## TASK REQUIREMENTS
Each line of the data that includes "logo" must be copied.

## TASK MATERIAL

------------------------------

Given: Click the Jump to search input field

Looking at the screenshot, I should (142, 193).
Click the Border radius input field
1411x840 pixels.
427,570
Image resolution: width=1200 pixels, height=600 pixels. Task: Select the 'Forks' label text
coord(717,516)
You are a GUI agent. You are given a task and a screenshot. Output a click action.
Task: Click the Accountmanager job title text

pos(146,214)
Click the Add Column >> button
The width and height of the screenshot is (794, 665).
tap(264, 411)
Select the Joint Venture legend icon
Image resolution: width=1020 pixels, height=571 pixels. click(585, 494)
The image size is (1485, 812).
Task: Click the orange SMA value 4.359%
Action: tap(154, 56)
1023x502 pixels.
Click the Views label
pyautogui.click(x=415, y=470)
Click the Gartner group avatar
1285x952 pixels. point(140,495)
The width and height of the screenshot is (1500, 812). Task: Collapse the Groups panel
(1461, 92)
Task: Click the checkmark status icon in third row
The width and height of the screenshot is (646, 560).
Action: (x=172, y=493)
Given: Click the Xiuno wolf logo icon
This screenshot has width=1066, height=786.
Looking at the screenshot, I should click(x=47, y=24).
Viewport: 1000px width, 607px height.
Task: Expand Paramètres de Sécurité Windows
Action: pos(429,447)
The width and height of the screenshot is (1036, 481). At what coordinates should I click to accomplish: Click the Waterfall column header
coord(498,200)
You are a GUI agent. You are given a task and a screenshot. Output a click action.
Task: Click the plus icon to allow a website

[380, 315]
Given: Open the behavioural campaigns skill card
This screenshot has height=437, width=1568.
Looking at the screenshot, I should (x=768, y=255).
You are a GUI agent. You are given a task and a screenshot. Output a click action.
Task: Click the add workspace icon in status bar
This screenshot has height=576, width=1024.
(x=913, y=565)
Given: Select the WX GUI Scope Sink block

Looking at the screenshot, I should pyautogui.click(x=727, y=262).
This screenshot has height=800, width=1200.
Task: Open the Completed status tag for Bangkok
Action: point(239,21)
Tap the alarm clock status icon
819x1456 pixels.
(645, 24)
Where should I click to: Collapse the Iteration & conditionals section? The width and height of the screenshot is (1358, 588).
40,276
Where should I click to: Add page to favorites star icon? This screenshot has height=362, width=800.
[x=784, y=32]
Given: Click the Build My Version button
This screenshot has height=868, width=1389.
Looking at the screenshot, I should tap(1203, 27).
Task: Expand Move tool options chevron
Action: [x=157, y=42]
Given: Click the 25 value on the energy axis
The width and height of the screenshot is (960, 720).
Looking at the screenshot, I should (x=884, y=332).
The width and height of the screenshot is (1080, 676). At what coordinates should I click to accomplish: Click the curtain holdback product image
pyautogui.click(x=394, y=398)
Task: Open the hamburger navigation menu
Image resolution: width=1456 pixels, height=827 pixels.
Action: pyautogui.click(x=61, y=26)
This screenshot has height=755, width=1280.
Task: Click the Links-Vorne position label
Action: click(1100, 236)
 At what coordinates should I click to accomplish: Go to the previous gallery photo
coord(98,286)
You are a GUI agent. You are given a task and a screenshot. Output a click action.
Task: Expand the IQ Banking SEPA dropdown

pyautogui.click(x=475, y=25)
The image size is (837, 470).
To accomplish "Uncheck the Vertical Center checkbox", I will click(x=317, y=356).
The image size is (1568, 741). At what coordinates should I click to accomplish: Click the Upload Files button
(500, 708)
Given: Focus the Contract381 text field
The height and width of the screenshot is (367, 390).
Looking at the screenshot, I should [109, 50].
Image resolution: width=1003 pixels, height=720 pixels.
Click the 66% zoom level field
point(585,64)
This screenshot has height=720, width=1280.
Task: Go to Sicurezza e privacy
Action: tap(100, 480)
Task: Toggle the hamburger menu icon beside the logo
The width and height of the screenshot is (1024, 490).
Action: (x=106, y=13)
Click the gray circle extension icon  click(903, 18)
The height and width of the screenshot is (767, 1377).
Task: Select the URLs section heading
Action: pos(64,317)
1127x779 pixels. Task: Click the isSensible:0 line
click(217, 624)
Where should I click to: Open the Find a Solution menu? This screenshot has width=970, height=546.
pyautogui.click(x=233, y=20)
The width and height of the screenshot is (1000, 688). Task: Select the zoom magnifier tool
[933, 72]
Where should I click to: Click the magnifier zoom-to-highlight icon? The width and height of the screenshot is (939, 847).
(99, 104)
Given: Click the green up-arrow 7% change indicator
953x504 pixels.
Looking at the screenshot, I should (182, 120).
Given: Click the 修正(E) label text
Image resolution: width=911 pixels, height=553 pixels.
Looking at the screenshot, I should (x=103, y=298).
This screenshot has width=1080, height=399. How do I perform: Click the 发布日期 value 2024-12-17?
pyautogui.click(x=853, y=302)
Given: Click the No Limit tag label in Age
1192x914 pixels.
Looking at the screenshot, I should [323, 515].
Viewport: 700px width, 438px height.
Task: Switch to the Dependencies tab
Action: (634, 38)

------------------------------

## RESPONSE TO THE TASK
Given: Click the Xiuno wolf logo icon
Task: Toggle the hamburger menu icon beside the logo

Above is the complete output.